▸ **Work item**: The expected output is exactly the lines below, starting at the line with "This screenshot has height=512, width=1080." and ending at the line with "Task: Enable bone selection mode 骨", both included; no other line belongs in it.

──────

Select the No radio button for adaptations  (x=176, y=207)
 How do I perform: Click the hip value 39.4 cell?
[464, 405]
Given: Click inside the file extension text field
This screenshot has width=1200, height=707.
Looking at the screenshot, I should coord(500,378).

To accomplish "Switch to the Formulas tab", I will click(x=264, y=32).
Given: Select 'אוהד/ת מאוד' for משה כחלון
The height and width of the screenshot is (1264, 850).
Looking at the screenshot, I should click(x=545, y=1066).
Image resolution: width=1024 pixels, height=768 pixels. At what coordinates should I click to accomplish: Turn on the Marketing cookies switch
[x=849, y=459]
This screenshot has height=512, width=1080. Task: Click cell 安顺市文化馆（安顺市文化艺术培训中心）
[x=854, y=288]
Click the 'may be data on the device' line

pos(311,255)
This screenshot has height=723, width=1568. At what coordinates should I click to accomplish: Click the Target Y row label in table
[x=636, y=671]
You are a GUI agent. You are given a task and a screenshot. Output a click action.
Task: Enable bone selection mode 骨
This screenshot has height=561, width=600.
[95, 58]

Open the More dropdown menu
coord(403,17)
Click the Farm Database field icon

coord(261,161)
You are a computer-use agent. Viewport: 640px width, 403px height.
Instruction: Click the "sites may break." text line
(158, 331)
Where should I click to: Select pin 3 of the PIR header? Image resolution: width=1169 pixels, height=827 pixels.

──────

▸ **Answer for this exercise**:
This screenshot has height=512, width=1080. Task: Click cell 安顺市文化馆（安顺市文化艺术培训中心）
[x=854, y=288]
Click the 'may be data on the device' line

pos(311,255)
This screenshot has height=723, width=1568. At what coordinates should I click to accomplish: Click the Target Y row label in table
[x=636, y=671]
You are a GUI agent. You are given a task and a screenshot. Output a click action.
Task: Enable bone selection mode 骨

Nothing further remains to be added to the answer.